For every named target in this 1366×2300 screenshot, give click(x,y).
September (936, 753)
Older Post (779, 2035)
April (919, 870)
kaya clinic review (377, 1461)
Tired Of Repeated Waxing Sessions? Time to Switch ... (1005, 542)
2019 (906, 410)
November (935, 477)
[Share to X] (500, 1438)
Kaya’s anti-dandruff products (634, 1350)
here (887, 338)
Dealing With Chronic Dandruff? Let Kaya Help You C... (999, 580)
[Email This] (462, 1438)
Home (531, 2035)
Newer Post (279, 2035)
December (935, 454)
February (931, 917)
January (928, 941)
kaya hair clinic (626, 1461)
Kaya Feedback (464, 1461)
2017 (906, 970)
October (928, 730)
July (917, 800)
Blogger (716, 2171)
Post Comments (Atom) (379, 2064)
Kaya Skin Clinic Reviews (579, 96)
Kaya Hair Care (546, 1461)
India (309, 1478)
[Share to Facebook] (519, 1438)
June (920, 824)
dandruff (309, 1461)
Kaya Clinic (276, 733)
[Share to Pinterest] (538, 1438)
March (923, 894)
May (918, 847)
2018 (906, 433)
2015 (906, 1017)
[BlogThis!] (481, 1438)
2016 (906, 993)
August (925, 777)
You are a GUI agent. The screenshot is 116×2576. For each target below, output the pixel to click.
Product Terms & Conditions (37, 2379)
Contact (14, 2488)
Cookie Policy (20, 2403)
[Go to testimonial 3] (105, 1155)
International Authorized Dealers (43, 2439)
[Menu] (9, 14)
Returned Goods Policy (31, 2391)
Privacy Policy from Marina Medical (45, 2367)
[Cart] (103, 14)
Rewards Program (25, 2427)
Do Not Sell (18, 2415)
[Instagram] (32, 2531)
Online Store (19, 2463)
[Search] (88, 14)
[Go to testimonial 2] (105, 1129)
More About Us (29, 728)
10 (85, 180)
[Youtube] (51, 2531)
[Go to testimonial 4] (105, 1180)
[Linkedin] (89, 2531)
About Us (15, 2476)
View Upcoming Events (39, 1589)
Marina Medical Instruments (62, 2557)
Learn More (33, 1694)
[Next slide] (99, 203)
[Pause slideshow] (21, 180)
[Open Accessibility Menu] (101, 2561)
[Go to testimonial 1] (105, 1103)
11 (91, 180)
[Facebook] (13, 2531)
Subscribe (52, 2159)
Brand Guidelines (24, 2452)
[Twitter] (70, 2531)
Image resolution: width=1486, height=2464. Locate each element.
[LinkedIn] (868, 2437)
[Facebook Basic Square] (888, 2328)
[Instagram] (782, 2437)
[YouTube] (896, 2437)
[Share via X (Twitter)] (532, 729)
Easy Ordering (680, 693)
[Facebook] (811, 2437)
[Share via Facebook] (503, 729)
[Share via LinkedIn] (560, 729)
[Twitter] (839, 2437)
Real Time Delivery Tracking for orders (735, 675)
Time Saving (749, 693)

---------------

YOUR TASK:
Select every line of the records holding the string "Time".

RESULT OF THE TASK:
Tired Of Repeated Waxing Sessions? Time to Switch ... (1005, 542)
Real Time Delivery Tracking for orders (735, 675)
Time Saving (749, 693)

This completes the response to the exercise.